_Exercise prompt_
Copy out the data below word for word, leaving out the pictures.

━━━ Records for the task

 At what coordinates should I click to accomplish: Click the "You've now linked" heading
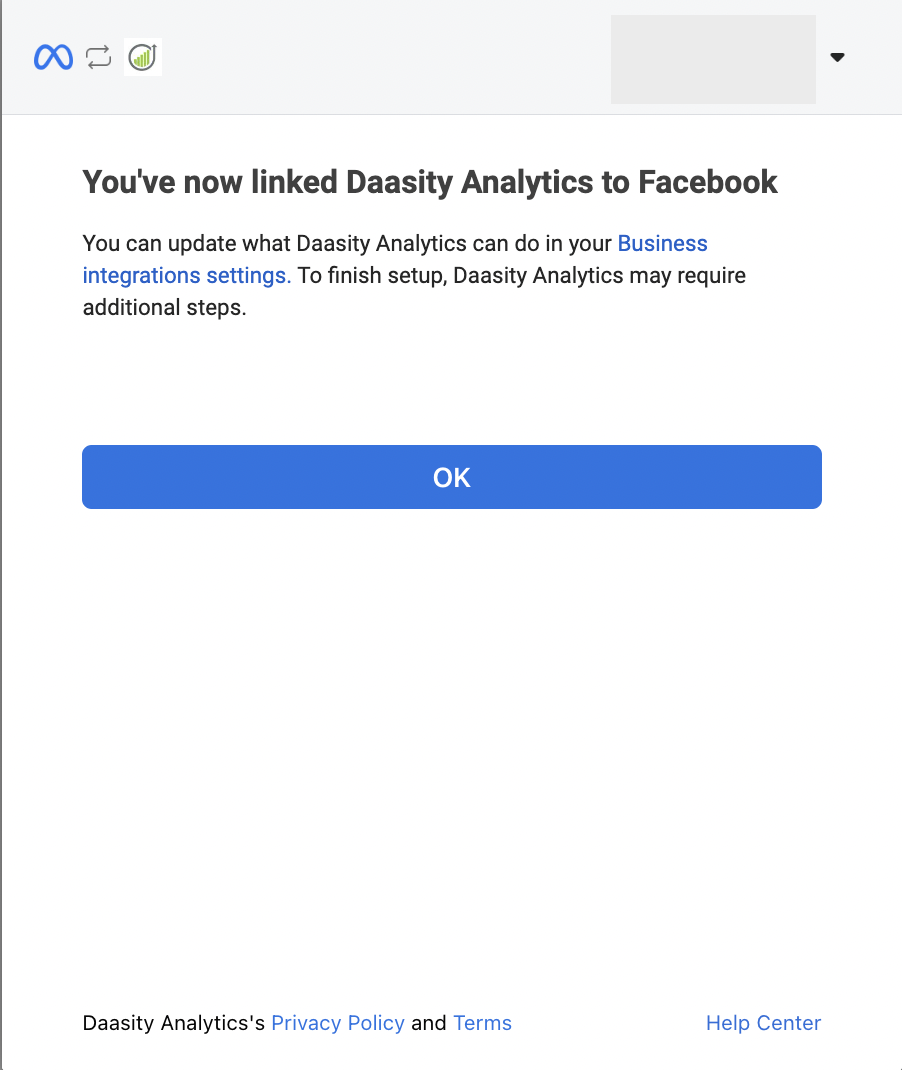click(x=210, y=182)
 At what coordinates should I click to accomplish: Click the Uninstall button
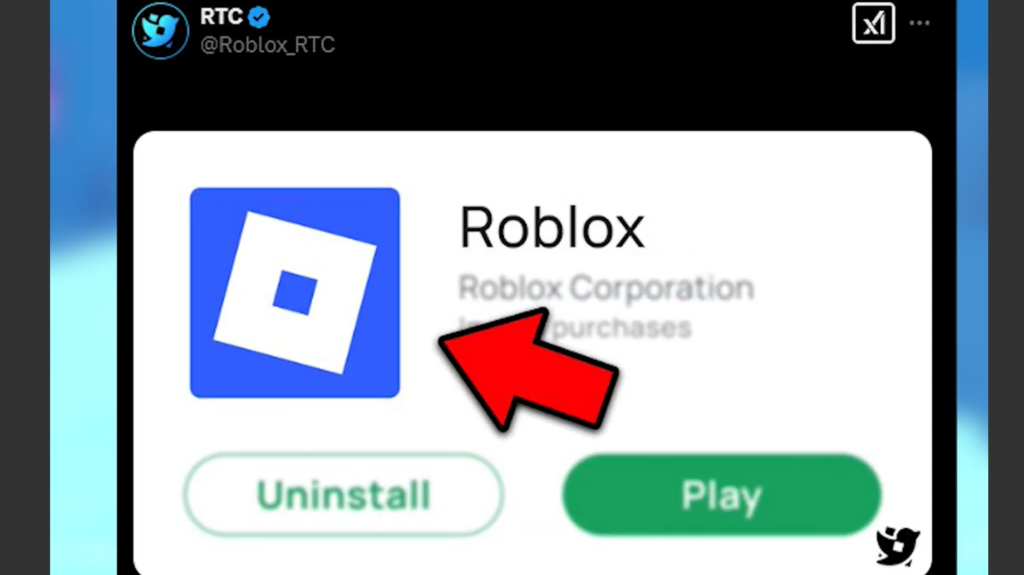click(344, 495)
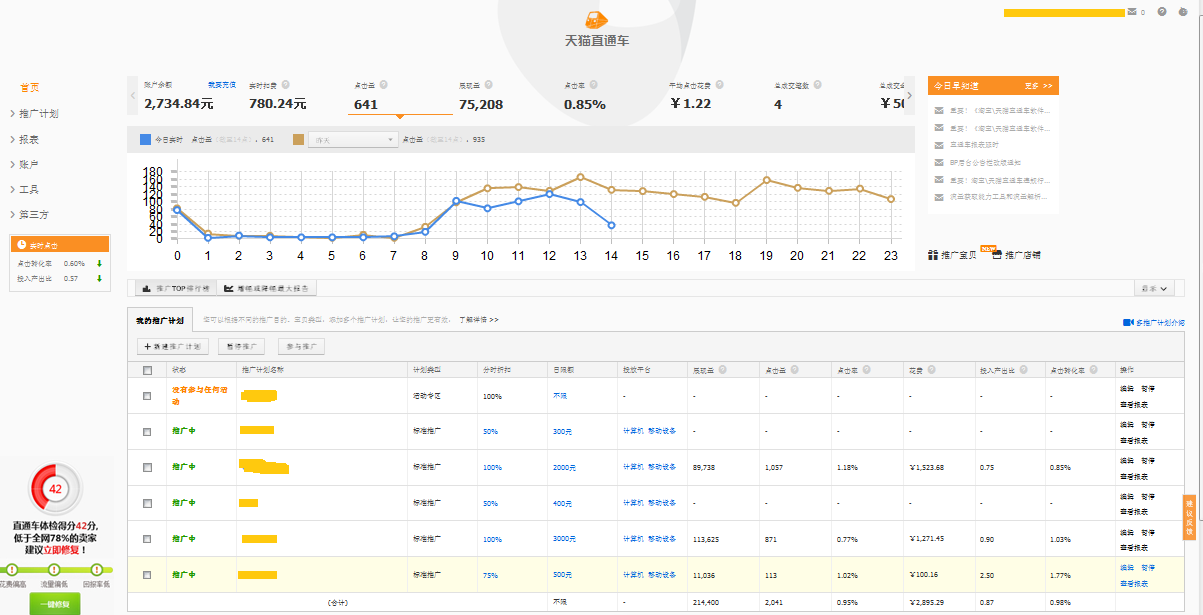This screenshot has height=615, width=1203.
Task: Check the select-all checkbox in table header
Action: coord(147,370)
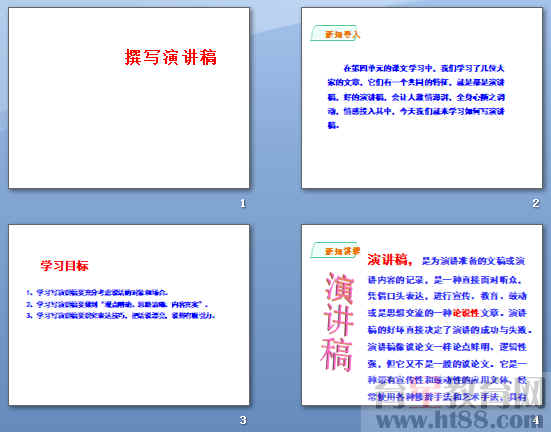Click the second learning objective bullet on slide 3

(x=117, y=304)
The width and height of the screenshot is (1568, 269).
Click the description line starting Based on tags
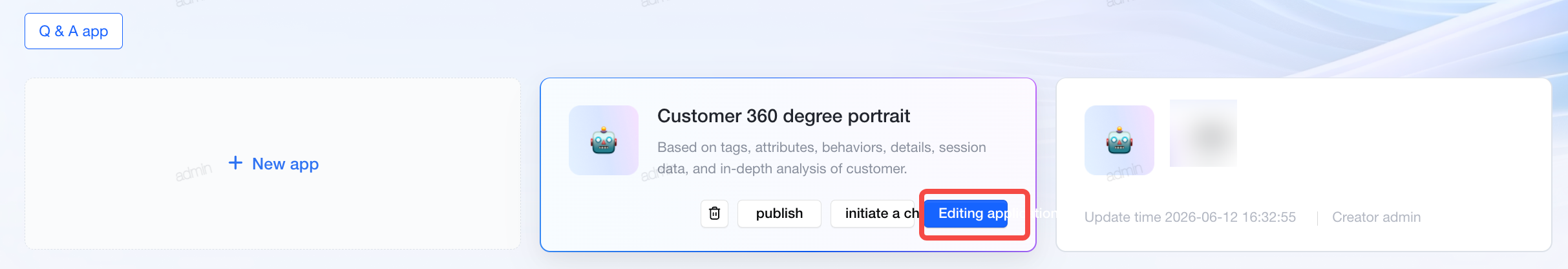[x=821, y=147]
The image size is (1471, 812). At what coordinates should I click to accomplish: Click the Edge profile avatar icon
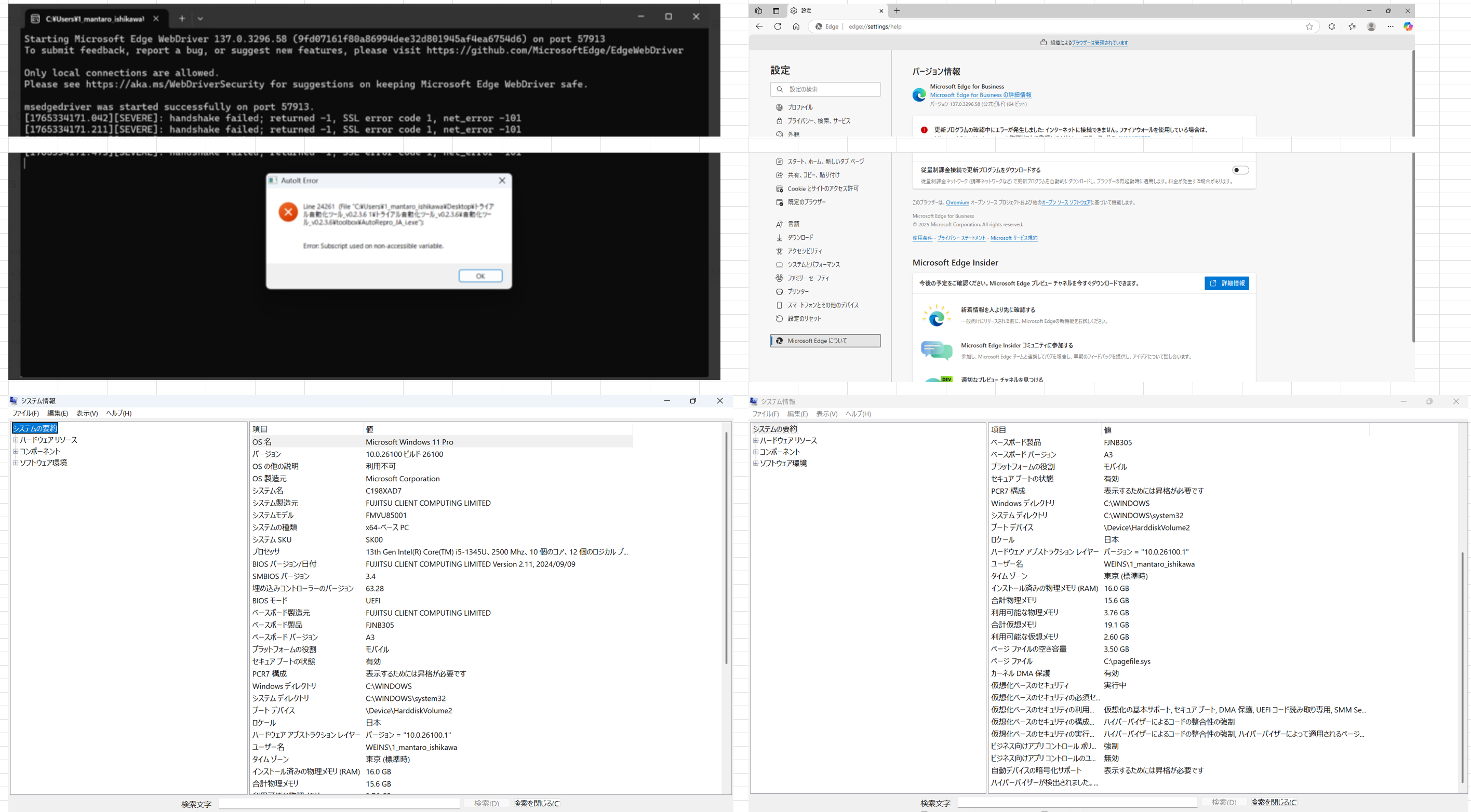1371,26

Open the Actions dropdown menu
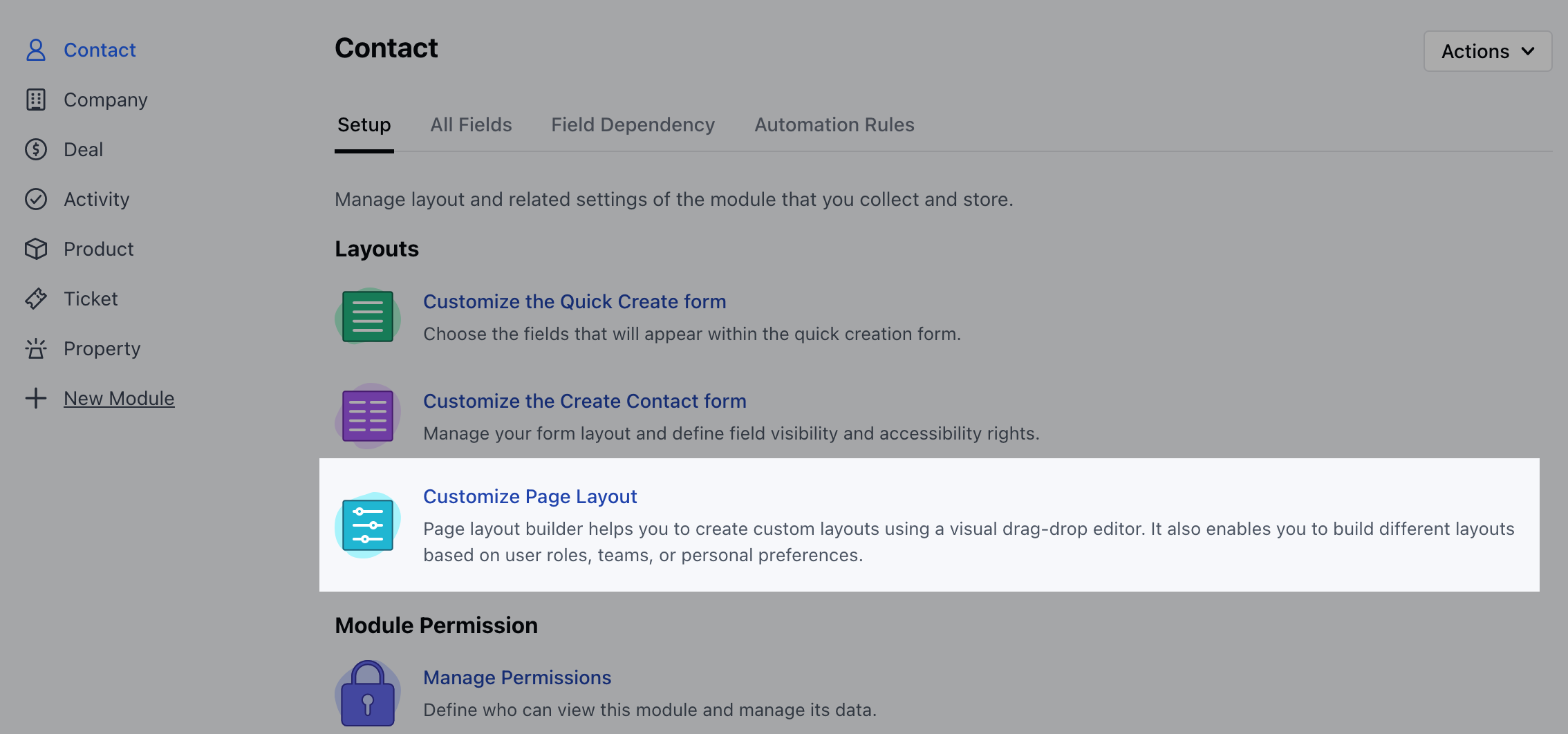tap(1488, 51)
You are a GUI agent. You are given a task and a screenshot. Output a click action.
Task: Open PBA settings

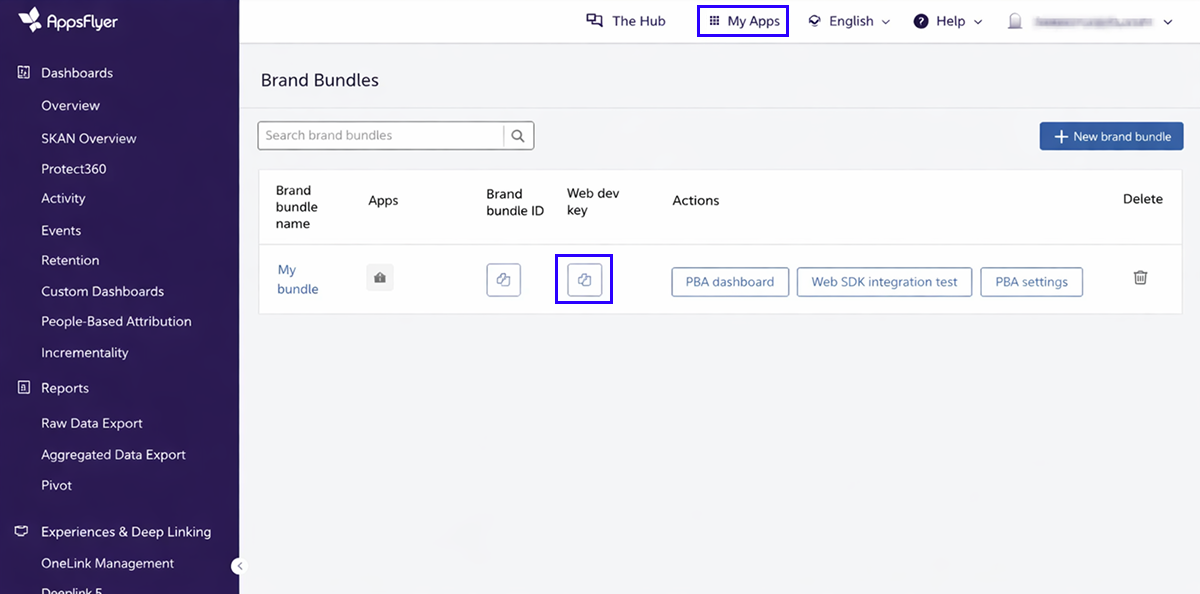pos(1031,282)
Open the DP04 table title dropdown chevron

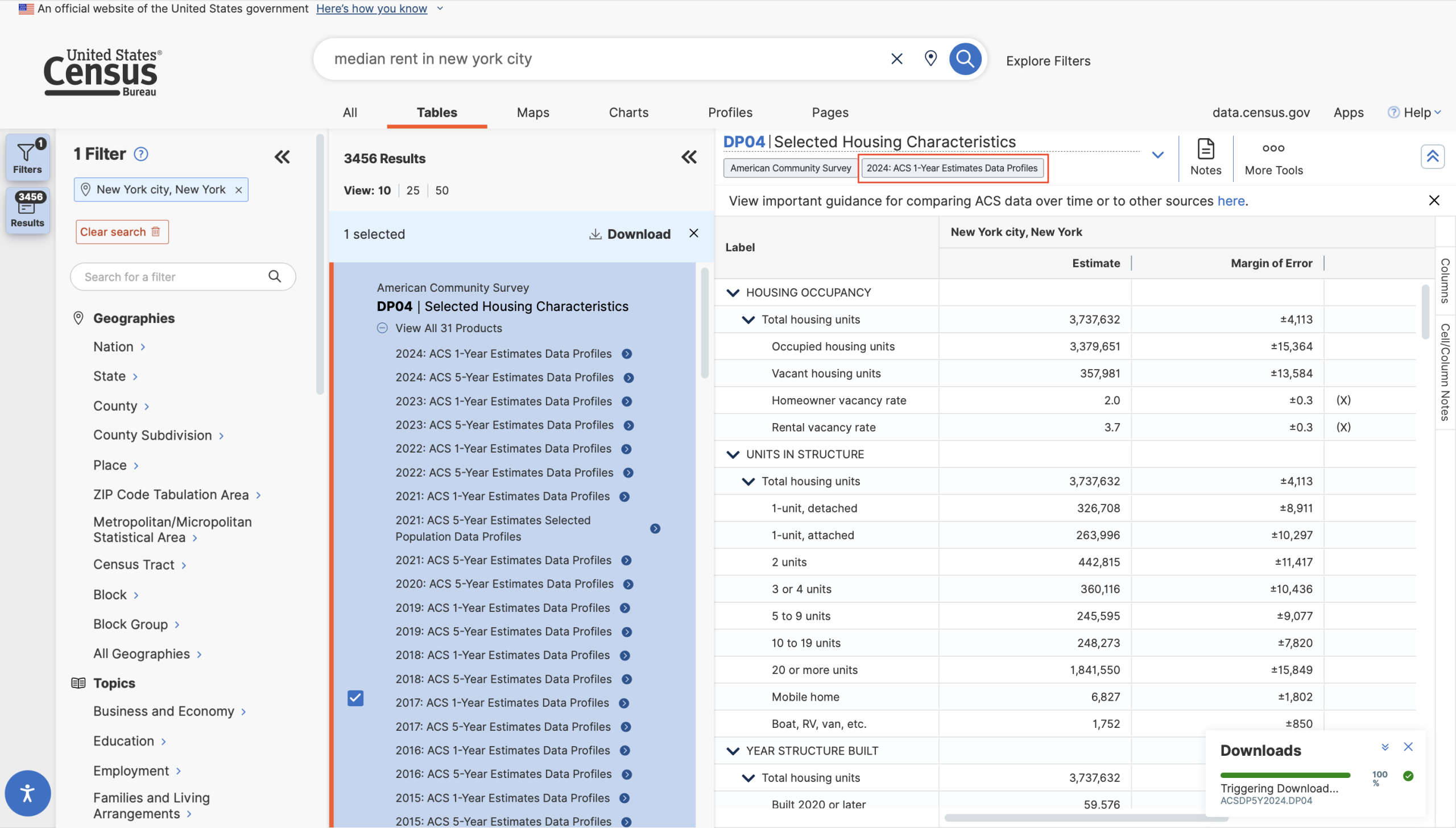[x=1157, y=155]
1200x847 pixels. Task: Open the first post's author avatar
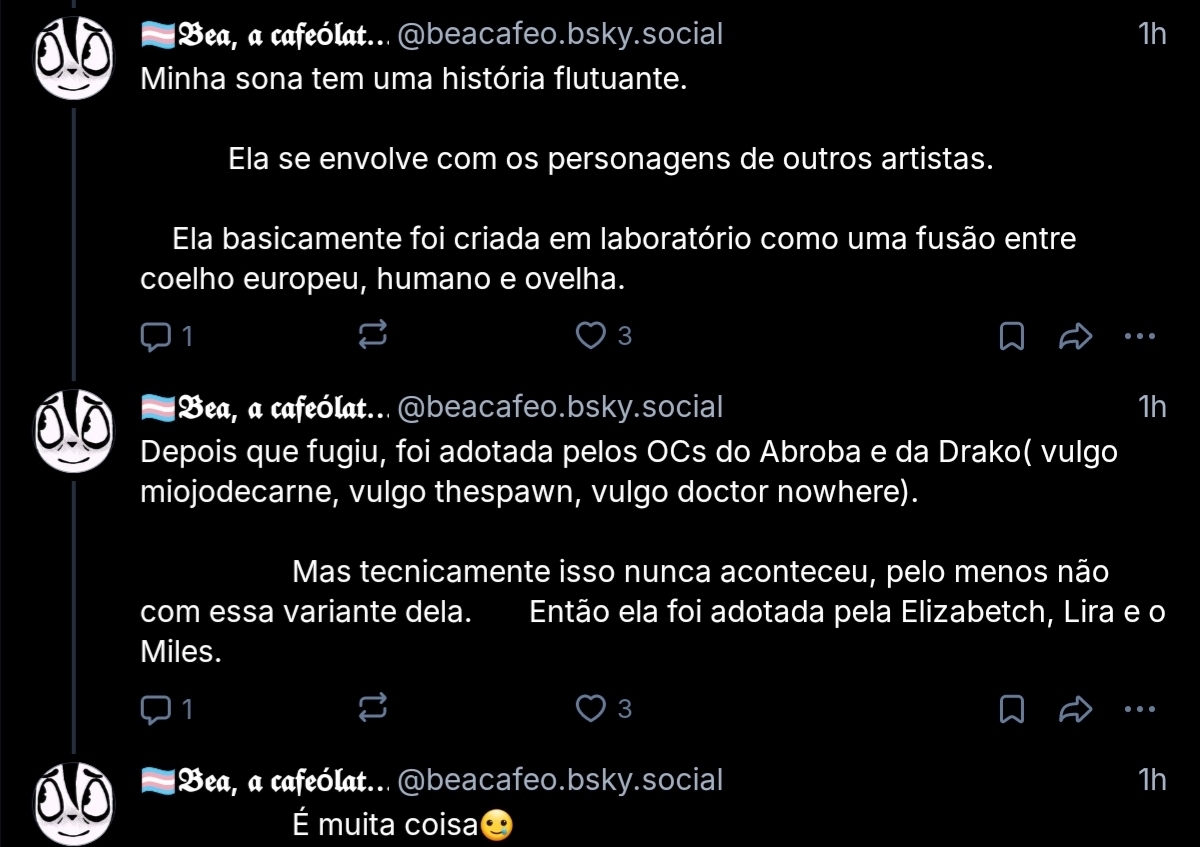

━━━━━━

_Correct result_
 At what coordinates should I click to accomplish: Click the "You've now linked" heading
click(x=210, y=182)
 At what coordinates should I click to accomplish: Click the Uninstall button
click(344, 495)
This screenshot has height=615, width=1203.
Task: Check the select-all checkbox in table header
Action: coord(147,370)
Click the second learning objective bullet on slide 3

(x=117, y=304)
The width and height of the screenshot is (1568, 269).
Click the description line starting Based on tags
[x=821, y=147]
The image size is (1471, 812). At what coordinates should I click to accomplish: Click the Edge profile avatar icon
1371,26

Open the Actions dropdown menu
tap(1488, 51)
You are a GUI agent. You are given a task and a screenshot. Output a click action.
Task: Open PBA settings

pos(1031,282)
Open the DP04 table title dropdown chevron

[x=1157, y=155]
1200x847 pixels. Task: Open the first post's author avatar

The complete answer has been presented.